## TASK INSTRUCTIONS:
Continue the blog post on HR 5972, the FY 2013 transportation appropriations bill, from the point where it ends.

## EXTRACTED TEXT:
# # # #
Thursday, June 21, 2012

HR 5972 Introduced – DOT Appropriations


Yesterday Rep. Latham (R,IA) introduced HR 5972, the FY 2013 appropriations bill for DOT, HUD, and associated agencies. Title I of the bill is the Department of Transportation Appropriations Act, 2013. As I noted in an earlier posting the House Rules Committee will hold a hearing on the bill today to formulate the rule for the consideration of this bill next week.

The GPO version of the bill is not yet available, but the House Appropriations Committee web site has their committee print of the bill and the report on the bill available. As I expected there isn’t much mentioned in the way of security (a brief section on IT cybersecurity spending for the Department; only $6 Million; pg 5 of the bill), but there are a couple of mentions of chemical transportation safety measures in the Committee Report.

Rail Safety User Fee


The Committee provided $184,000,000 for safety and operations ($5,404,000 above FY 2012 enacted level and $28,000,000 above the budget request). The Committee rejected the President’s budget proposal “to establish a rail safety user fee collected from railroads to offset salary costs associated with rail safety inspectors” (Committee Report, pg 44).
# # # #
## MATERIAL PROVIDED:

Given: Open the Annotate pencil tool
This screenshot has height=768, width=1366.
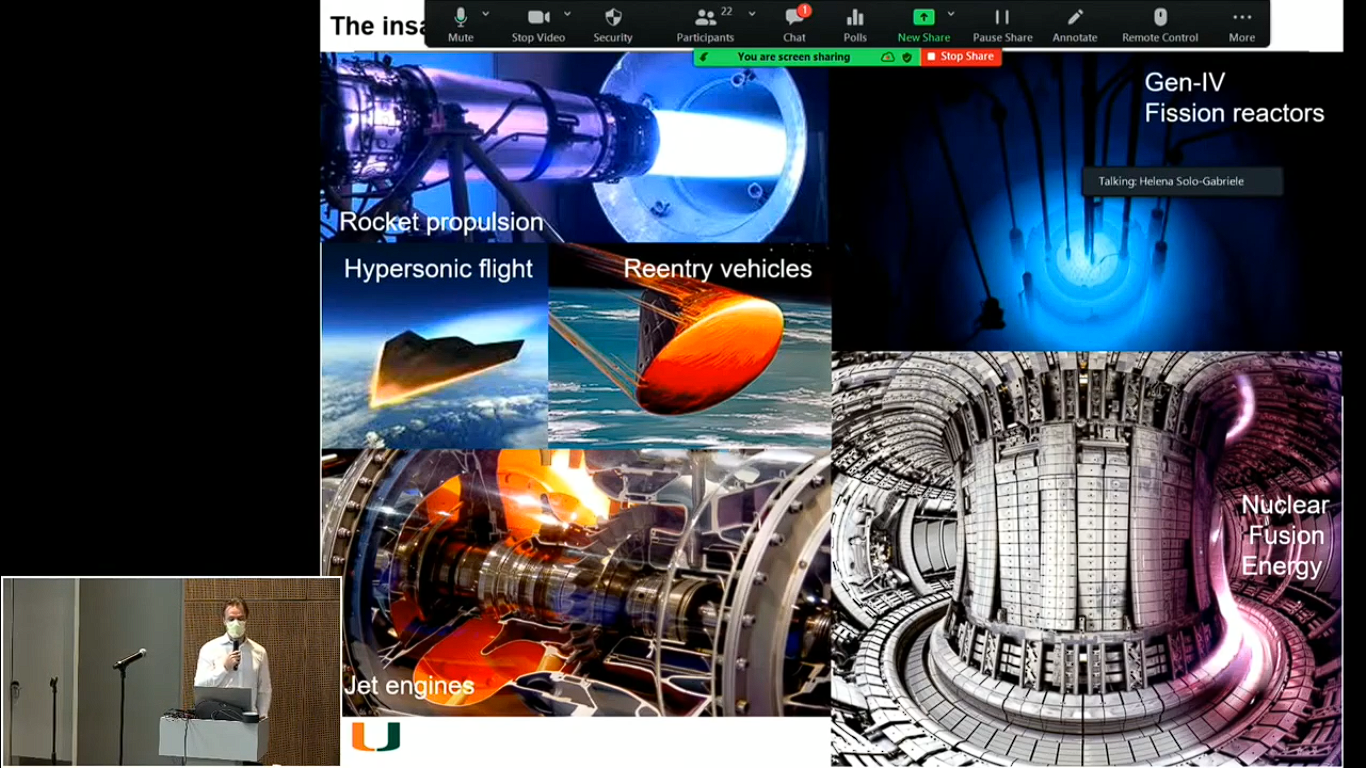Looking at the screenshot, I should click(1075, 24).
# # # #
## REPLY:
PHMSA Special Permit Processing Fee


The President’s DOT budget included a request for a new fee for the processing and enforcement of special permits, a fee on top of the current application fee. The budget request forecast an income from that fee of $12 million. The bill did not include that new fee. The Committee Report (pg 64) noted that that request should have been part of an authorization bill not a spending bill.

Pipeline Safety Inspectors


The bill did not include funding for the additional 120 pipeline safety inspectors requested in the President’s budget. The Report notes that the recent Pipeline Safety, Regulatory Certainty, and Job Creation Act of 2011 (HR 2845, PL 112-90) included provisions for 10 new inspectors and that PHMSA is still having problems filling their previously allocated staffing positions. As a result the Committee did not feel it was appropriate to fund the President’s new request.

They did note that they will “reconsider a modest request for additional Pipeline Safety personnel in the Administration’s fiscal year 2014 budget, but only if PHMSA satisfies the pre-conditions enacted into law— by filling existing vacancies before asking for more and by determining that requested increases are necessary” (Committee Report, pg 65). That ‘promise’ is of course contingent upon the results of this November’s elections.

Moving Forward


As I noted in my earlier blog, the House Rules Committee will almost certainly provide an open rule for the consideration of this bill next week. This will mean that there will be a wide variety of amendments offered on the bill and some could address additional chemical transportation safety issues.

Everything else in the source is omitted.